Carvey made the apology on the Wednesday, March 20, episode of the “Fly On The Wall” podcast he hosts with David Spade.
Stone, now 66, hosted the show in April 1992 and appeared with Carvey, now 68, in the “Airport Security Sketch.” In the segment, she was ordered by three security guards to take off her jacket, stockings, and eventually her blouse, to prove she wasn't carrying a weapon.
“I want to apologize publicly for the security check sketch where I played an Indian man and we’re convincing Sharon, her character, or whatever—to take her clothes off to go through the security thing,” Carvey said, with Spade, 59, adding that it was “so offensive.”
Carvey noted that the sketch was during a different era, decades before the Me Too Movement brought awareness to exploitation of women in the media.
“The comedy we did with Sharon Stone, we’d literally be arrested now,” he commented. “That was 1992.”
The Wayne’s World star praised Stone for being a “good sport,”and Stone commented that she was not offended by the sketch at the time.
“I know the difference between a misdemeanor and a felony. And I think that we were all committing misdemeanors [back then] because we didn’t think there was something wrong then,” the Basic Instinct star commented. “We didn’t have this sense. That was funny to me, I didn’t care. I was fine being the butt of the joke.”

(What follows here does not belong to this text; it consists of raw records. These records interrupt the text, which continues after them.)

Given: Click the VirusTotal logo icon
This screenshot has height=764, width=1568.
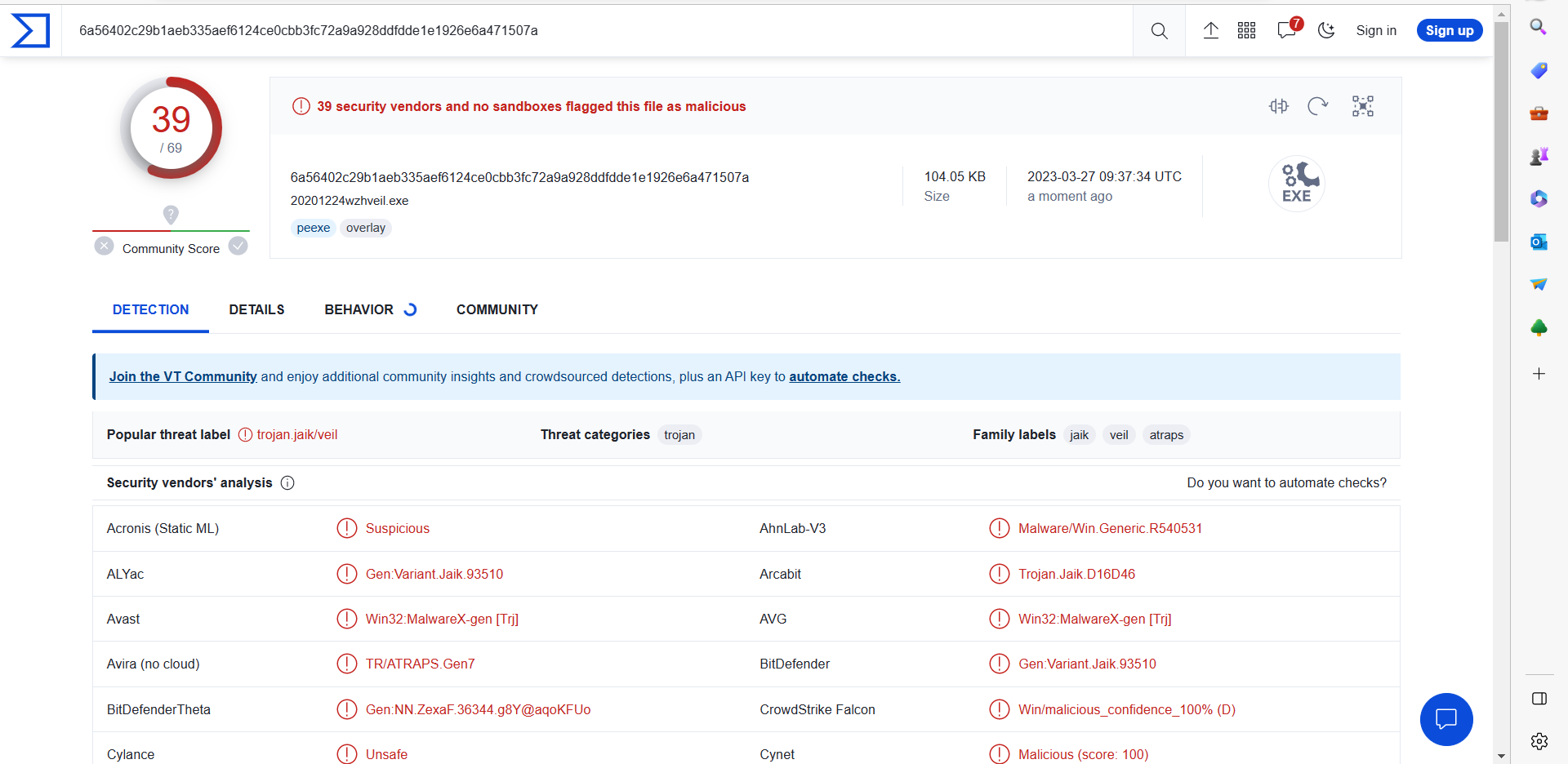Looking at the screenshot, I should coord(30,31).
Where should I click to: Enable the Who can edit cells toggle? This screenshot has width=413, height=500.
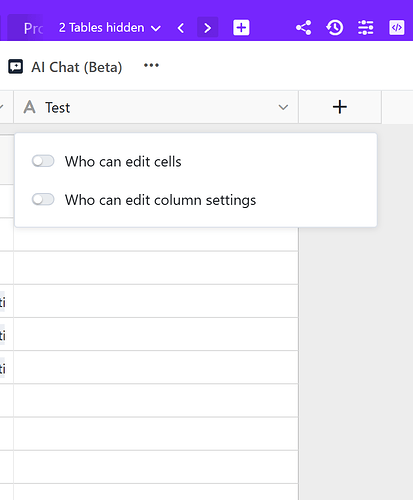coord(43,161)
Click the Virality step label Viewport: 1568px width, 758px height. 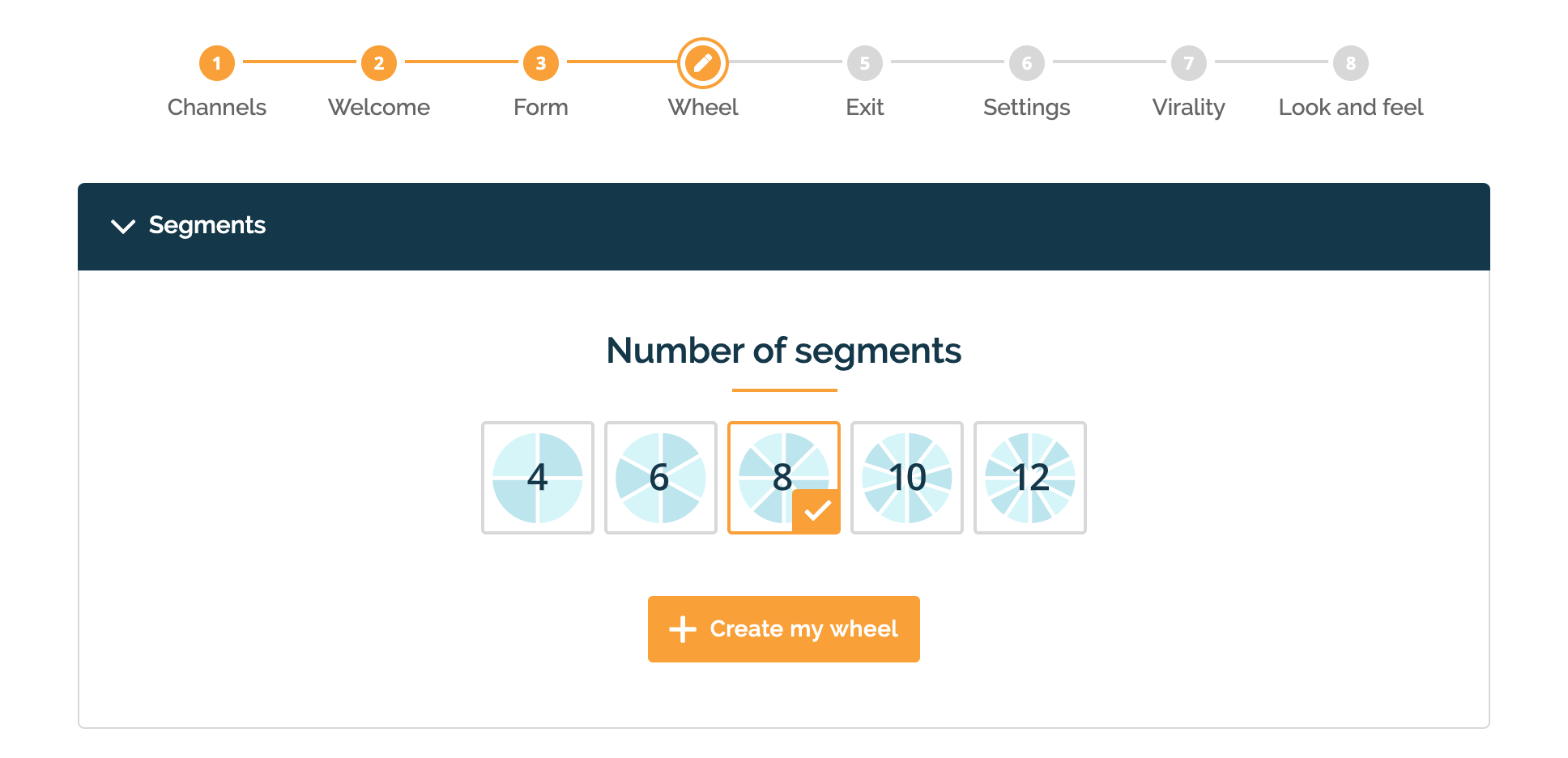(x=1189, y=108)
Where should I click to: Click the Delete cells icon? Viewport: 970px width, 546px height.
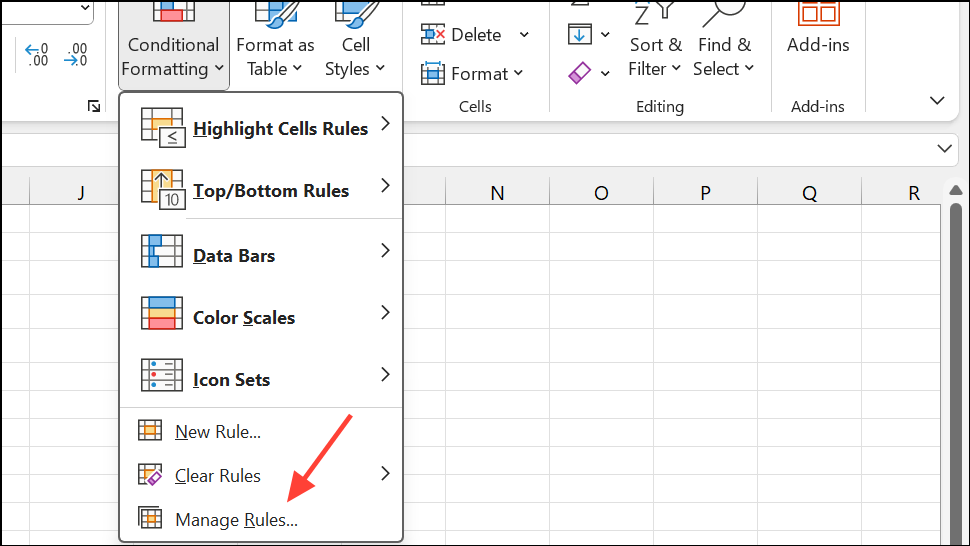433,35
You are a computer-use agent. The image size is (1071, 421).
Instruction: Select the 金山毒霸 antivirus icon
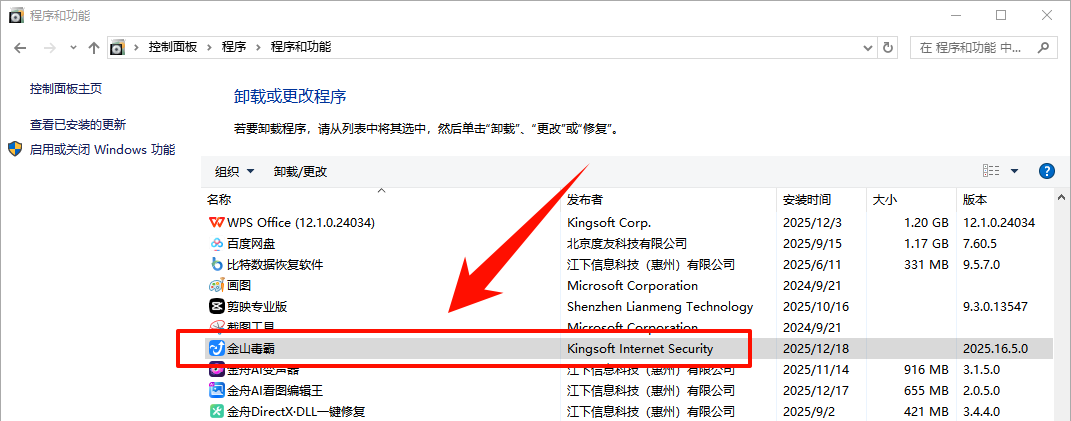click(x=216, y=349)
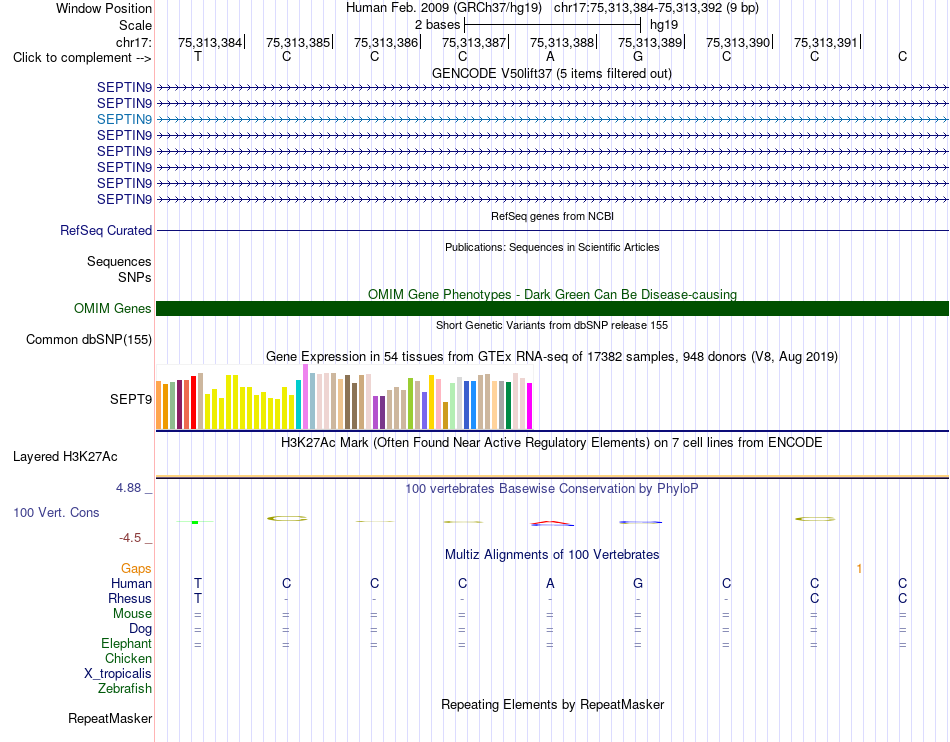
Task: Select the OMIM Genes track label
Action: (x=113, y=308)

“Now we’re in such a weird and precious time,” Stone continued. “People have spent too much time alone. People don’t know how to be funny and intimate and any of these things with each other. Everyone is so afraid and are putting up such barriers around everything that people can’t be normal with each other anymore. It’s lost all sense of reason.”
Stone also recalled her appearance nearly caused a riot from protesters opposing her work as an AIDS activist.

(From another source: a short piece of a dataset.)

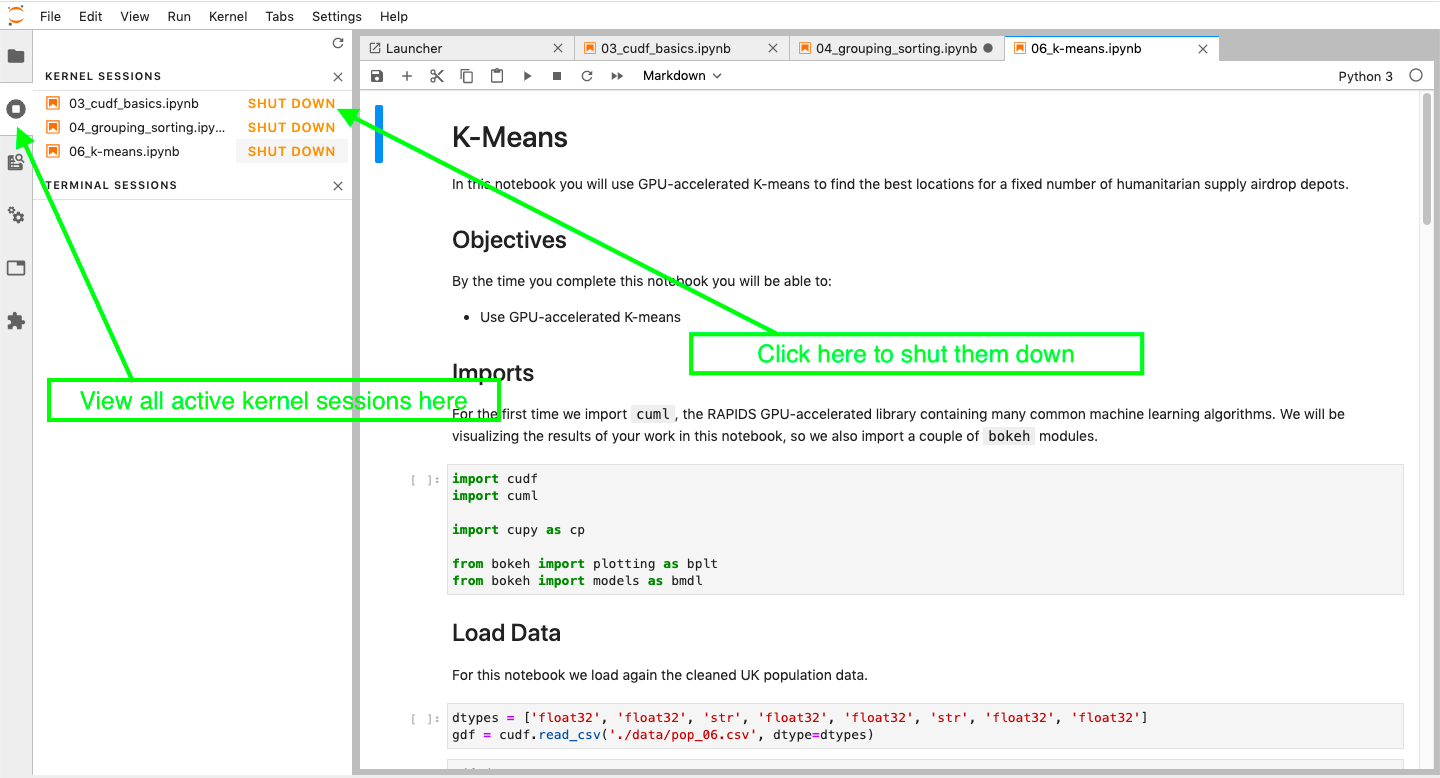Restart kernel and run all cells icon
The image size is (1440, 778).
pyautogui.click(x=617, y=76)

She remembered she was “terrified” during the live taping as several people stormed the stage seconds before her monologue. Six men were eventually arrested due to the incident. Stone said SNL creator Lorne Michaels “personally saved my life.”
Steve Martin, Kate McKinnon and More of Saturday Night Live’s Most Successful Cast Members Ever
“I came out to do the monologue live, which is super scary, and a bunch of people started storming the stage saying they were going to kill me during the opening monologue,” the Emmy winner recalled.
“The security that was in there froze because they never had seen anything like that happen. Lorne started screaming at [security], ‘What are you doing? Watching the f–king show?’ And Lorne started beating them up and pulling them back from the stage. The stage manager looked at me and said, ‘Hold for five.’ So all these people were getting beat up and handcuffed in front of me as we went live.”
Stone added, “If you think the monologue is scary to begin with, try doing it as people are getting handcuffed in front of you.”